***** The records
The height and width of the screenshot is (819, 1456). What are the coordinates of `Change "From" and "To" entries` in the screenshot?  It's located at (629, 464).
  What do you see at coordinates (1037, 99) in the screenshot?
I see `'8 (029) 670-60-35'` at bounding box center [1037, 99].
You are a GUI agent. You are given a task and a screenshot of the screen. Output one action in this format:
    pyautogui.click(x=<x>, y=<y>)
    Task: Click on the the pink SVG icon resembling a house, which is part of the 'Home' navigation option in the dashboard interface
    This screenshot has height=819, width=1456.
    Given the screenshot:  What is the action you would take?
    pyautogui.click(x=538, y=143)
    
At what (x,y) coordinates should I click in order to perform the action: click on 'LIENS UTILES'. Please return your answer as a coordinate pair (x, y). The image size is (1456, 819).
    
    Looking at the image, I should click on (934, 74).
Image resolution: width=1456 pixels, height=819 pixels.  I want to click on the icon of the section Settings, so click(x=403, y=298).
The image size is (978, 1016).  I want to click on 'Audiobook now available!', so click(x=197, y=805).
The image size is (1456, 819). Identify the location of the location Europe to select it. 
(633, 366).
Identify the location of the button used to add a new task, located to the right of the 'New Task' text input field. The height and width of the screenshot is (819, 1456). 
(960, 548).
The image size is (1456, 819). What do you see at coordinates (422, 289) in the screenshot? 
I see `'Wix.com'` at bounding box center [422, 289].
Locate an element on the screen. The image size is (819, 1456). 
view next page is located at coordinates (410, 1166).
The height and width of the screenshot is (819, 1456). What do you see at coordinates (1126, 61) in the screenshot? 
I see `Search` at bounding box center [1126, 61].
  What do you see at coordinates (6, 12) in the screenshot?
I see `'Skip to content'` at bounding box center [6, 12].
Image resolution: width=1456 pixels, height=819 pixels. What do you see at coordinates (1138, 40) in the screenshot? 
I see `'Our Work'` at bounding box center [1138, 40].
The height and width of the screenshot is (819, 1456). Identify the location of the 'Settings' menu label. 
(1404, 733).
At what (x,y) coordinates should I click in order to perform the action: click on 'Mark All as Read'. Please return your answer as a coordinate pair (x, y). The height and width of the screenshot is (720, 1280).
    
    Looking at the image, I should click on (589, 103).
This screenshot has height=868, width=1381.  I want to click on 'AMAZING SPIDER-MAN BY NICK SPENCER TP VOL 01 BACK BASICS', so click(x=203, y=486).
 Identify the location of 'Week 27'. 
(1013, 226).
**********
Please recast every line of the entries above as a numbered list, leaving out any blank lines.

1. The height and width of the screenshot is (819, 1456). What are the coordinates of `Change "From" and "To" entries` in the screenshot?  It's located at (629, 464).
2.   What do you see at coordinates (1037, 99) in the screenshot?
3. I see `'8 (029) 670-60-35'` at bounding box center [1037, 99].
4. You are a GUI agent. You are given a task and a screenshot of the screen. Output one action in this format:
5.     pyautogui.click(x=<x>, y=<y>)
6.     Task: Click on the the pink SVG icon resembling a house, which is part of the 'Home' navigation option in the dashboard interface
7.     This screenshot has height=819, width=1456.
8.     Given the screenshot:  What is the action you would take?
9.     pyautogui.click(x=538, y=143)
10. At what (x,y) coordinates should I click in order to perform the action: click on 'LIENS UTILES'. Please return your answer as a coordinate pair (x, y). The image size is (1456, 819).
11.     Looking at the image, I should click on (934, 74).
12. Image resolution: width=1456 pixels, height=819 pixels.  I want to click on the icon of the section Settings, so click(x=403, y=298).
13. The image size is (978, 1016).  I want to click on 'Audiobook now available!', so click(x=197, y=805).
14. The image size is (1456, 819). Identify the location of the location Europe to select it. 
15. (633, 366).
16. Identify the location of the button used to add a new task, located to the right of the 'New Task' text input field. The height and width of the screenshot is (819, 1456). 
17. (960, 548).
18. The image size is (1456, 819). What do you see at coordinates (422, 289) in the screenshot? 
19. I see `'Wix.com'` at bounding box center [422, 289].
20. Locate an element on the screen. The image size is (819, 1456). 
21. view next page is located at coordinates (410, 1166).
22. The height and width of the screenshot is (819, 1456). What do you see at coordinates (1126, 61) in the screenshot? 
23. I see `Search` at bounding box center [1126, 61].
24.   What do you see at coordinates (6, 12) in the screenshot?
25. I see `'Skip to content'` at bounding box center [6, 12].
26. Image resolution: width=1456 pixels, height=819 pixels. What do you see at coordinates (1138, 40) in the screenshot? 
27. I see `'Our Work'` at bounding box center [1138, 40].
28. The height and width of the screenshot is (819, 1456). Identify the location of the 'Settings' menu label. 
29. (1404, 733).
30. At what (x,y) coordinates should I click in order to perform the action: click on 'Mark All as Read'. Please return your answer as a coordinate pair (x, y). The height and width of the screenshot is (720, 1280).
31.     Looking at the image, I should click on (589, 103).
32. This screenshot has height=868, width=1381.  I want to click on 'AMAZING SPIDER-MAN BY NICK SPENCER TP VOL 01 BACK BASICS', so click(x=203, y=486).
33.  Identify the location of 'Week 27'. 
34. (1013, 226).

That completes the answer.